By Denise Browning
Making a meringue pie (or more specifically no-bake, crustless, gluten-free passion fruit meringue pies) couldn’t be quicker or more care-free when using these pasteurized eggs from Safest Choice.
Without pasteurized eggs from Safest Choice Eggs, the meringue for our passion fruit meringue pies would have to be whisked in a double-boiler containing simmering water in order to pasteurize the eggs. But thanks to Safest Choice Eggs, this process can be safely skipped. Yay!
Our passion fruit meringue pies are no-bake, gluten-free, and super quick and easy to make. They are great for sophisticated entertaining and, of course, are guilt-free (small-sized portions and salmonella-free)!
Like the French, Brazilians are just crazy for passion fruit. So why not feature a treat here inspired by one of Brazil’s most delightful desserts: Torta de Maracujá con Chantilly or Passion Fruit Meringue Pie. The difference is, our passion fruit meringue pies are crustless and are served in individual portions, which conveniently eliminates the slicing process.
And don’t worry at all about having to find the fruit. Our passion fruit meringue pies are made from frozen passion fruit pulp — available at most local supermarkets in America.
These passion fruit meringue pies are a real hit among my family and friends, and I think that they will be among yours as well.

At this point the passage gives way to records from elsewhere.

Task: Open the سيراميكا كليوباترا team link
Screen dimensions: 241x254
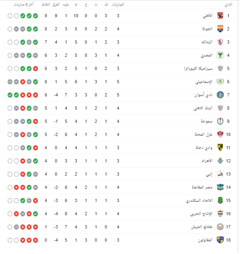Action: [x=198, y=68]
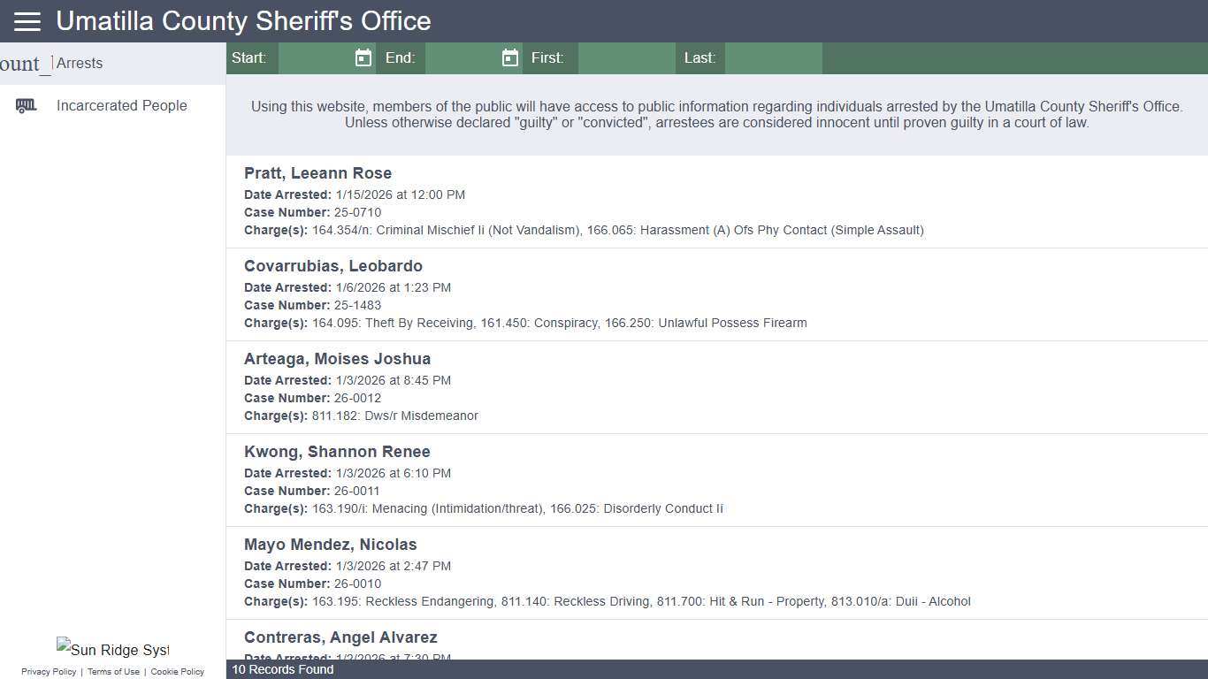Open the End date calendar picker
This screenshot has width=1208, height=679.
pos(509,57)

- 1 (14-ounce or 396 g) can sweetened condensed milk
- 1 cup thawed passion fruit frozen pulp (Frozen pulp must be completely thawed (i.e. liquid) before measuring. For highly concentrated passion fruit pulp (French brands), decrease amount of pulp to ½ cup.

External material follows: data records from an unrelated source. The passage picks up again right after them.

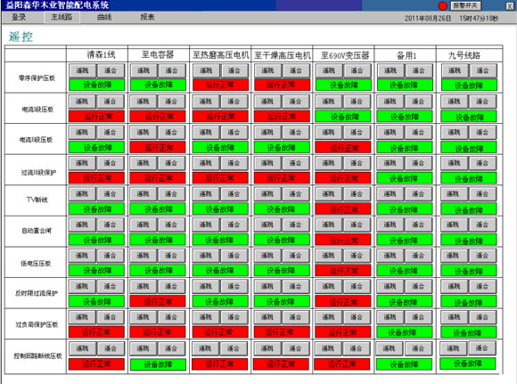Open the 登录 login menu
The height and width of the screenshot is (384, 517).
[x=19, y=17]
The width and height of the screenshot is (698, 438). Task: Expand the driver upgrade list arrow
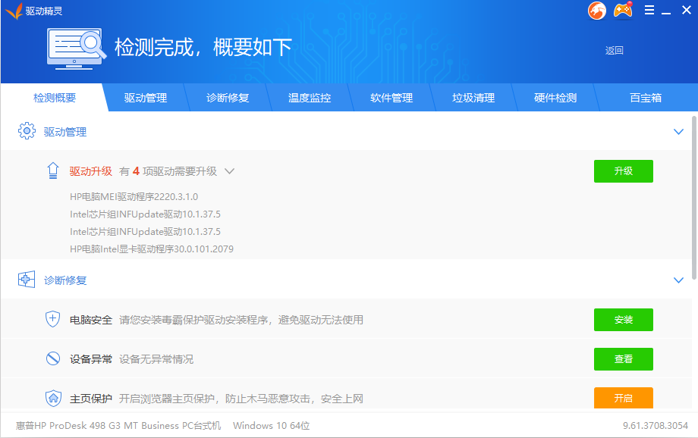point(229,171)
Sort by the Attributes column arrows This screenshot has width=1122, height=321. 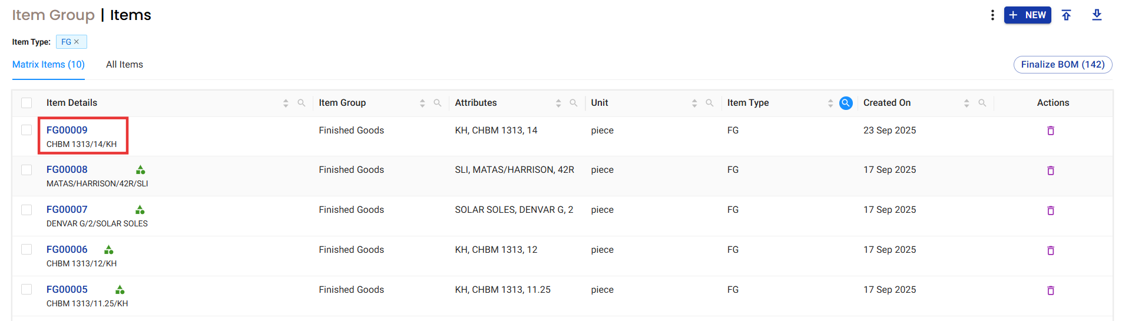pos(558,103)
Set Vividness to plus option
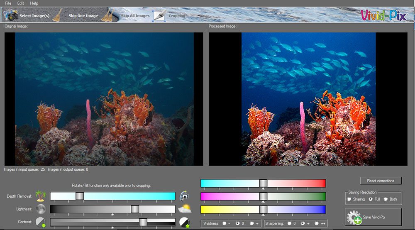The width and height of the screenshot is (415, 230). 252,223
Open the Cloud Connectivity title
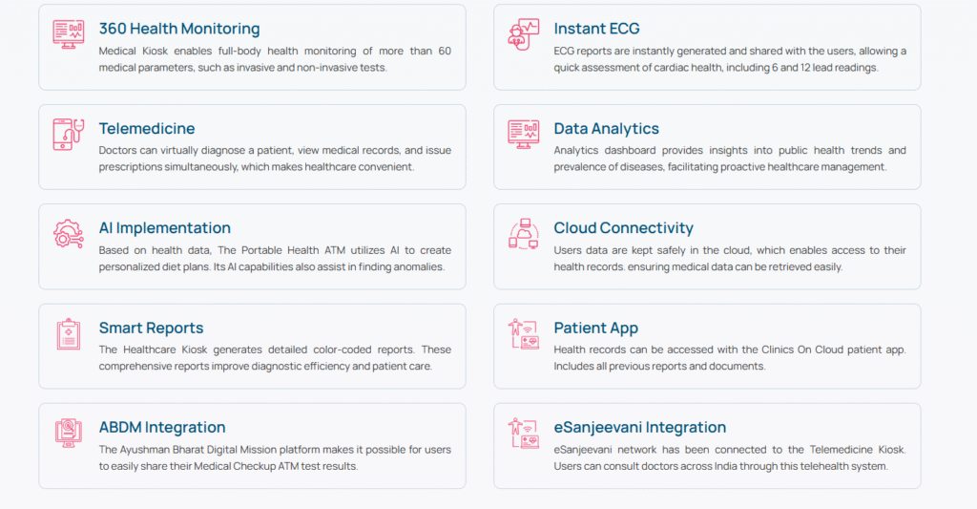This screenshot has height=509, width=977. pyautogui.click(x=623, y=228)
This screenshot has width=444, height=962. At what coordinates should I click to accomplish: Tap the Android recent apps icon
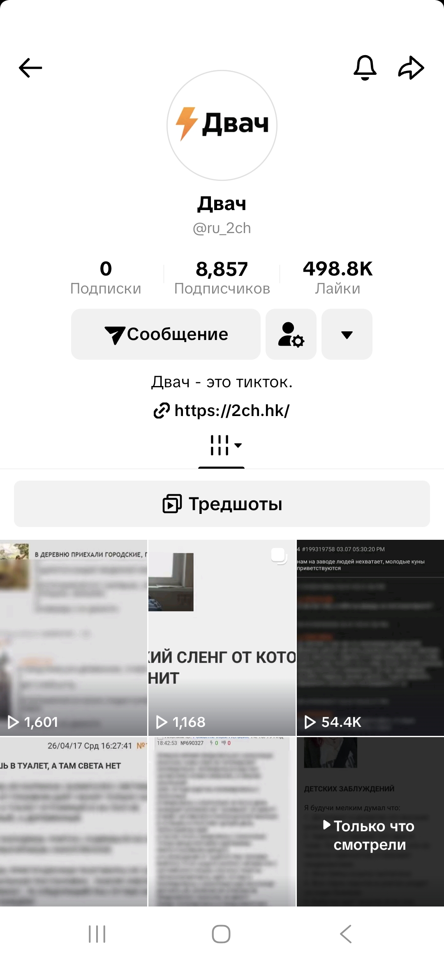pos(97,934)
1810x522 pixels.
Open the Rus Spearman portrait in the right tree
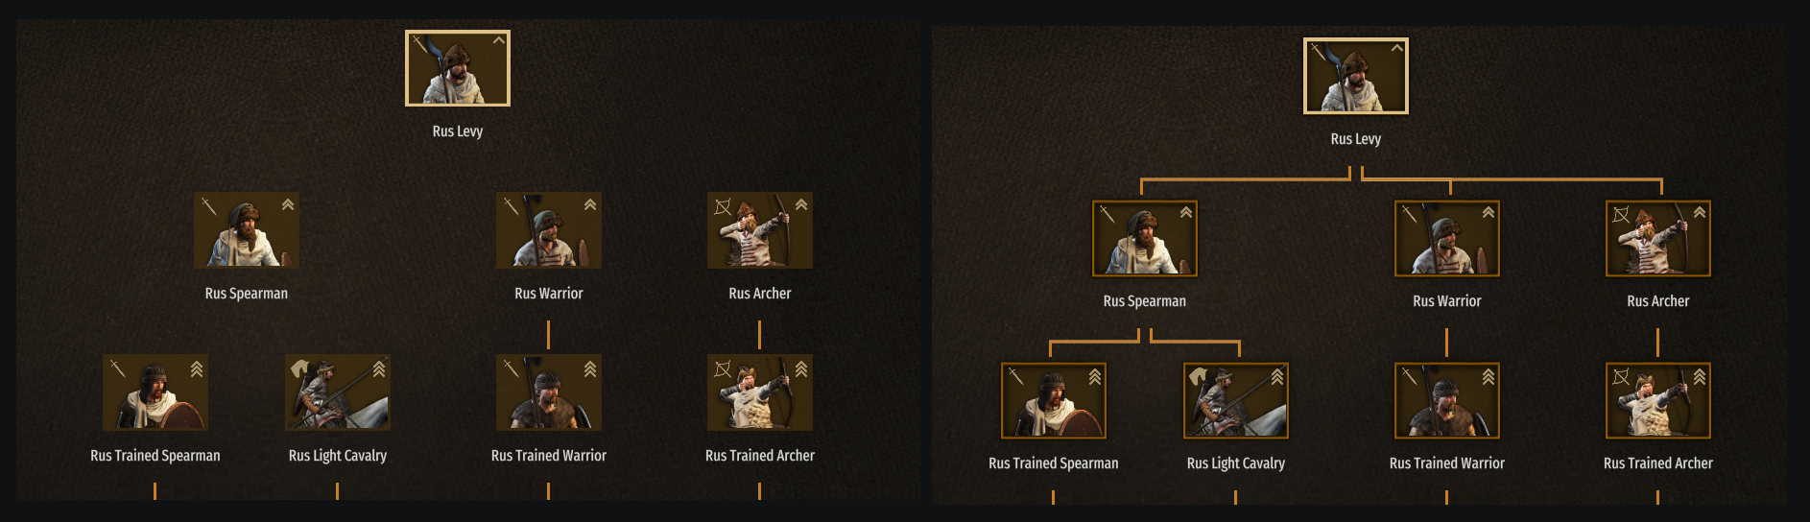(x=1144, y=239)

- ¼ cup heavy whipping cream
- 4 large Safest Choice Pasteurized Egg whites, at room temperature
- 3 teaspoons cream of tartar (to give stability to the meringue)
- 1½ cups powdered sugar
- ½ teaspoon pure vanilla extract
- 4 passion fruits, cut in half and pulp removed
- Make the passion fruit cream by blending all 3 ingredients in a blender for about 1 to 2 minutes or until mixture is smooth, creamy, and thick. Pour in ramekins (2/3 to ¾ full), cover, and refrigerate for at least 3 hours.
- Make the meringue: In a bowl of an electric mixer, beat egg whites with the cream of tartar starting at low speed and gradually increasing to high until egg whites get foamy and thicker. Add the sugar gradually while beating egg whites on high speed. Beat egg whites just until stiff and glossy -- Do not go further or texture will change! Add the vanilla, mixing just until combined.
- Garnish the top of the passion fruit cream with the passion fruit pulp (seeds) – ONLY if desired! Then, using a large star tip or other tip of your preference, pipe meringue onto the crustless passion fruit pies. Toast meringue with a blow torch and enjoy! Passion fruit meringue pies can also be refrigerated and served later.